Thousands of mourners lined the route of the procession to the funeral in Uhuru National Park in Nairobi.
President Mwai Kibaki praised her courage, tenacity and "selfless service to the nation".
Mrs Maathai, who died on 25 September, was the first African woman to win the Nobel Peace Prize, in 2004. She won the award for her campaigns to promote conservation, women's rights and transparent government.
Because she opposed cutting down trees, her remains were placed in a bamboo-frame coffin, made of water hyacinth and papyrus reeds and draped with a Kenyan flag.

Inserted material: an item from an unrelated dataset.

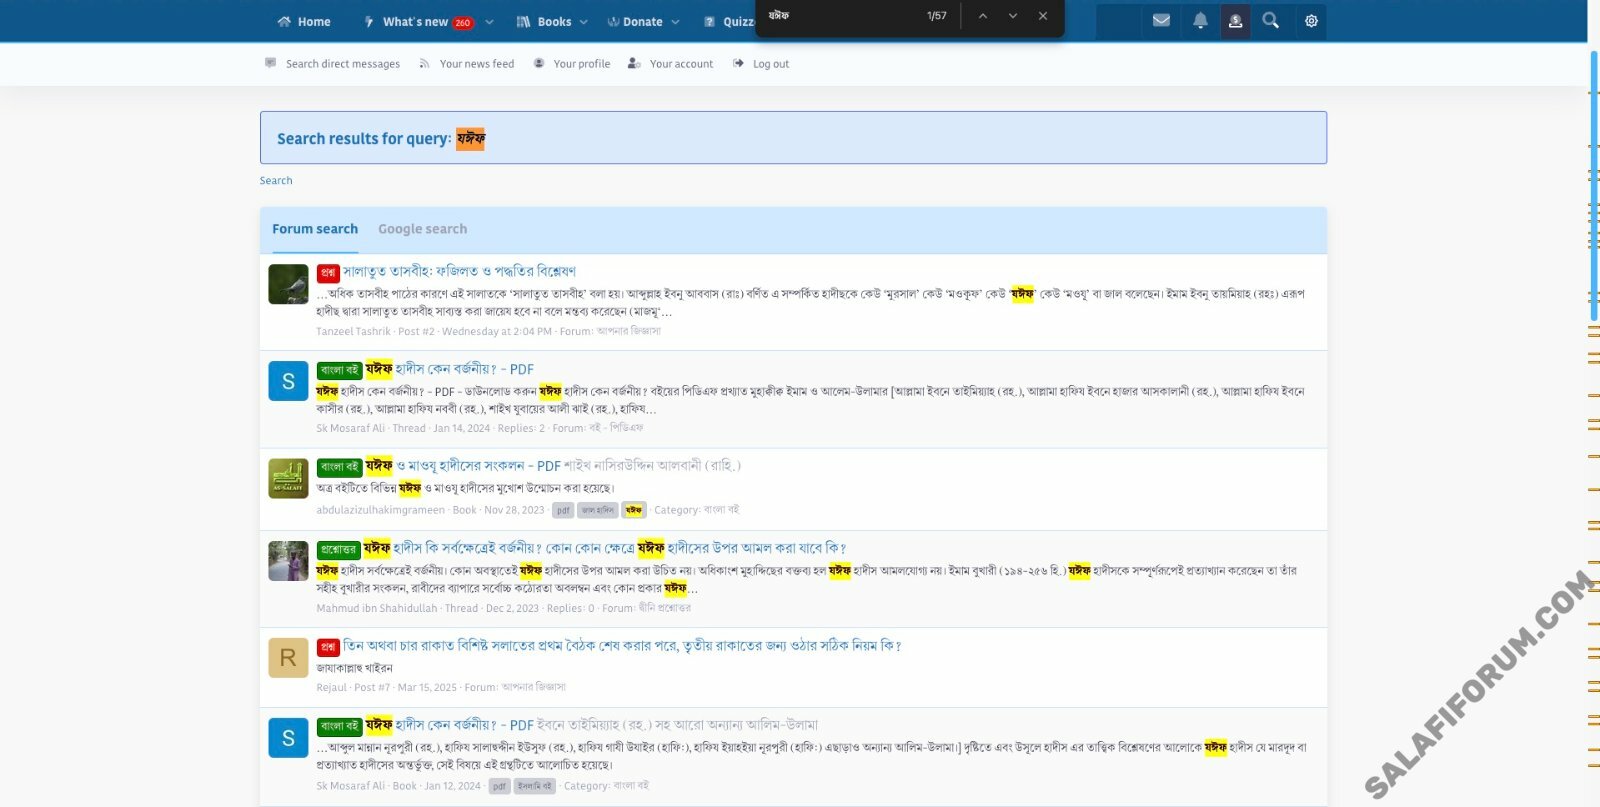Click the notifications bell icon
1600x807 pixels.
point(1200,21)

After the funeral, she was cremated at a private ceremony.
"The best way we can honour her is to carry on the great work she started especially in the fields of environmental conservation, social justice, human rights and democracy," President Kibaki told the crowd at Uhuru Park, where Mrs Maathai once campaigned to stop the construction of an office tower.
In 2008, Mrs Maathai was tear-gassed at a protest against President Kibaki's plan to increase the number of ministers in his cabinet.
"Wangari's legacy goes beyond Kenya - all over the world," said Prime Minister Raila Odinga. "We have lost a dedicated selfless Kenyan patriot."
Mrs Maathai founded the Green Belt Movement in 1977. Its original aim was to plant trees so that rural women would have greater access to firewood for cooking. The trees would also protect watersheds and stabilise the soil, thus improving agriculture.
But from there, Mrs Maathai - who had a PhD in veterinary science and was also elected as a member of parliament in 2002 - went on to campaign on a greater social, economic, and environmental agenda.
She became known as the Tree Mother of Africa.